US Traffic Fatalities Rose in the First Quarter of 2022
A government report released earlier this month called the Early Estimate of Motor Vehicle Traffic Fatalities for the First Quarter of 2022 found that 9,560 people were killed in traffic fatalities in the first quarter of 2022. That number is a seven percent increase over the same period in 2021, and the highest number in 20 years.
Safety experts such as the administrator of the National Highway Traffic Safety Administration (NHTSA, Steven Cliff, have been sounding the alarm for months about the increase in risky driving behaviors that have skyrocketed since the onset of the pandemic. Despite the feeling that the pandemic is waning, risky driving behaviors such as speeding have continued at very high rates.
Regions with the highest increase in US traffic fatalities
The NHTSA estimated that 29 states and the District of Columbia all experienced higher road deaths over 2021.
- The highest increases in traffic deaths were seen in the mid-Atlantic region, with a shocking 52 percent jump in deaths. The region includes Maryland, Delaware, Virginia, West Virginia, Kentucky, North Carolina, and Washington, D.C.

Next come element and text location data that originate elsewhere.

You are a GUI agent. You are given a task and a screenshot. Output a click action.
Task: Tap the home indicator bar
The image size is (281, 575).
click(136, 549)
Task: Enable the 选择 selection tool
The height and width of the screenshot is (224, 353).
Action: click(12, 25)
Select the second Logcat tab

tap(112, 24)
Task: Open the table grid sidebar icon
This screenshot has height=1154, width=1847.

- Delaware had by far the largest percentage increase in traffic fatalities of any state with a jump of 163 percent.
North Carolina had the largest increase in the number of people killed with 171 more people dead this year than in the first quarter of 2021.

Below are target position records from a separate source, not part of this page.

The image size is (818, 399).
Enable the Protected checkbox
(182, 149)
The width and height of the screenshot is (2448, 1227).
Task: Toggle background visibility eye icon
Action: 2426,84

- New England experienced the second-highest jump, with an increase of 23 percent.
- The third highest region was the greater New York area, which had 18 percent more fatalities.
- Most of the southern states and the interior West experienced only small changes in their numbers over 2021 but southern states had the highest fatality rates in the country in early 2021 so flat numbers aren’t great news for the region.

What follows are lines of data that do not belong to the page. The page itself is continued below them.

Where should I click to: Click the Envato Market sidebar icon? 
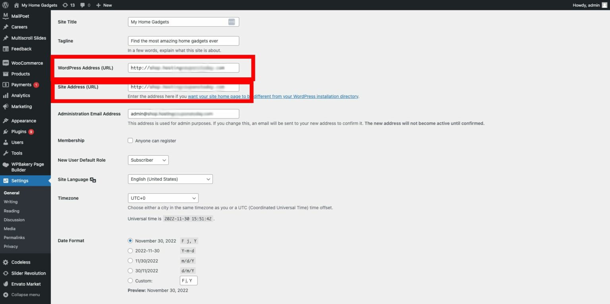tap(6, 284)
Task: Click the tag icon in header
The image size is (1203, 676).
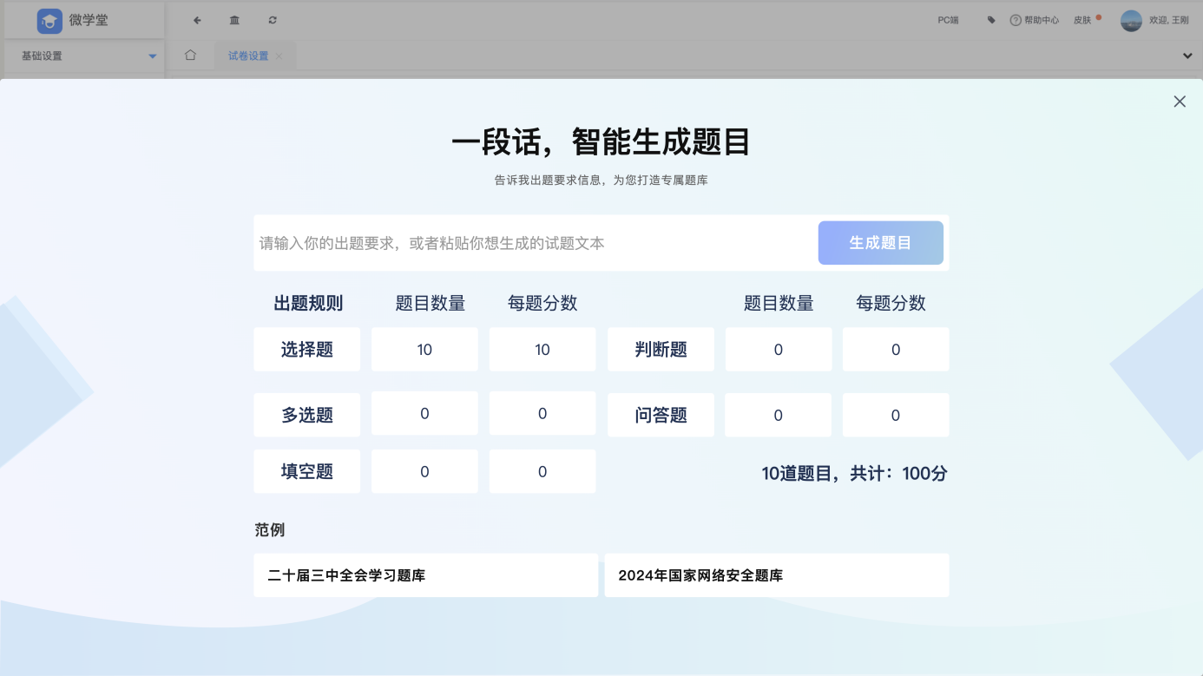Action: coord(991,20)
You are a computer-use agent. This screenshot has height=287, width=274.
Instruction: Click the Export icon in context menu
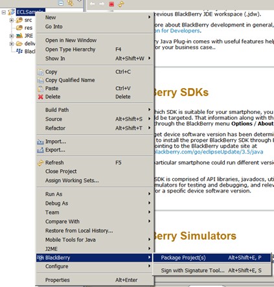(40, 150)
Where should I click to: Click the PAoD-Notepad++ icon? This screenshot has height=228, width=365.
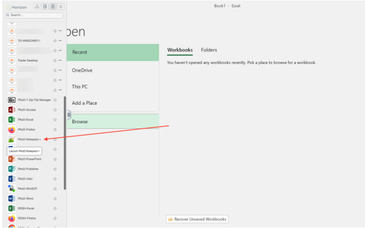[x=12, y=139]
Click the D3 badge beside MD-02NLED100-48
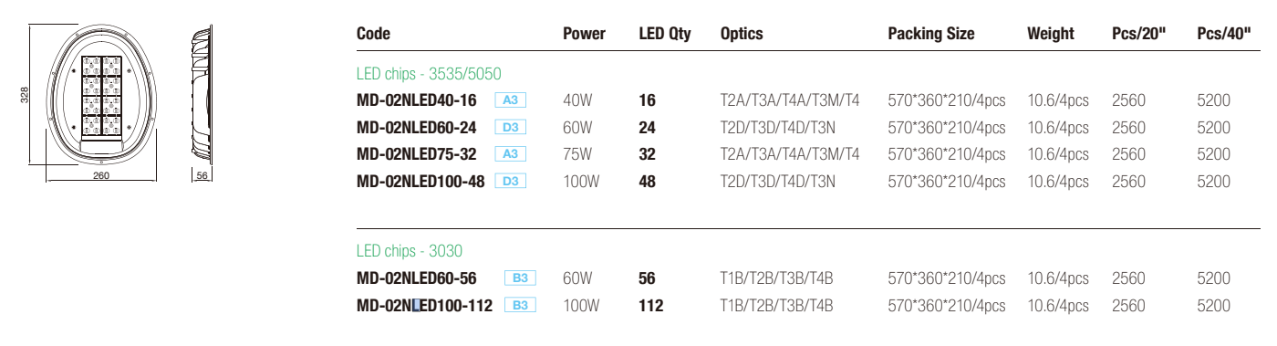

- The states who fared the best were California, Arizona, and Hawaii that collectively experienced an 11 percent decrease in road deaths.
While traffic deaths have been on an upward climb for almost a decade, numbers got dramatically worse when the pandemic started. In total, we lost about 42,000 people in road deaths in 2021, which is 10,000 more people in a year than numbers from a decade ago.
Needless to say, safety advocates complain that the NHTSA hasn’t taken more proactive steps to implement safety standards that could reduce accidents, including:
- Restrict vehicle size (larger vehicles tend to have bigger blind spots)
- Restrict distracting interactive elements such as video screens
- Test vehicles for their impact on pedestrians, cyclists or other vehicles in crashes
- Reduce Tesla’s ability to promote “self-driving” features that have led to crashes
In January, when numbers were already looking alarming, Transportation Secretary Pete Buttigieg shared the Biden administration’s approach for improving road safety with an emphasis on “safer people, safer roads, safer vehicles, safer speeds and better post-crash care.”
Reducing the number of traffic fatalities will require a range of efforts, including better safety standards and regulations and drivers reducing risky driving behaviors.